With how much its been talked about in SW discussions everywhere and referenced in Disney media to the point of hammering you over the head with it (with 2018 having a huge amount of time travel referencing bs), I'm almost 81% certain of this scenario happening. Question is, why destroy the Force and turn everyone into a Darth Nihilus vacuum if Rey is just gonna go back in time and undo everything? Also for some reason, it grosses me out that Disney is trying to imply that their continuity is the original and true timeline and that Rey is the unintentional creator/goddess of the timeline we once knew. Even if they push the reset button and undo all of their own bullshit, they still want to have Rey be the center of the universe in some way or form.

Hey @GeneralFriendliness, I found this article that would attract your interest. Let me know what you think,

Thanks for the link. This will prove informative.
Yet let’s be clear: It’s not just, or maybe even primarily, the size of the company that is giving people the shakes. It’s the fact that a single film corporation now seems to own everything worth having — at least, in stark capitalistic blockbuster terms. Disney owns Marvel, it owns “Star Wars,” it owns “Avatar,” it owns the fabled animated features that it has been using to mint live-action-remake megahits as if it were printing money. What’s still on the table — “Godzilla”? The shards of “Harry Potter”? The fumbling-out-of-the-vampire-gate Dark Universe? You can make the case that the merger of Disney and Fox, when you boil out of the feathers, really comes down to the merger of Marvel and “Star Wars.” That sounds like the merger of Christmas and the Fourth of July, with Halloween thrown in as a bonus.
Disney is like a Black Hole at this point and it really is worrisome to think about what they can do with all these IPs put together... Make Wreck It Ralph 3: Ralph Wrecks the Fictional-Multiverse? Also if Disney owns FOX does that mean they now own the distribution rights to Lost In Space and Irwin Allen's other shows...?
 
Also if Disney owns FOX does that mean they now own the distribution rights to Lost In Space and Irwin Allen's other shows...?
The Towering Inferno is owned by Disney now, that's the only Irvin Allen production I know of. I thought Warner Bros. owns the Lost in Space franchise, since their New Line Cinema unit made that shitty 1998 remake with Gary Oldman.
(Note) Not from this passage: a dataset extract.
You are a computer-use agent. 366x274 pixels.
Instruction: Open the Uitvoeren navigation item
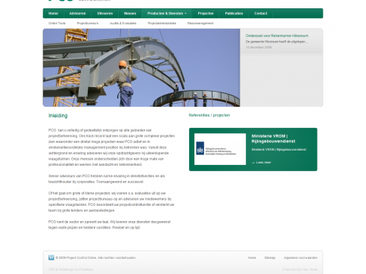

Perhaps the most baffling film Disney now owns through Fox is Braveheart. Fox internationally released the film while Paramount released it in America. For those living outside of the US, I'm sorry you won't be able to get the director's cut should Mel Gibson manage to get going on it.

Also, Disney now distributes MGM on home video, based on a deal with Fox until 2020. I can't imagine MGM wants Disney to distribute the James Bond films on home video.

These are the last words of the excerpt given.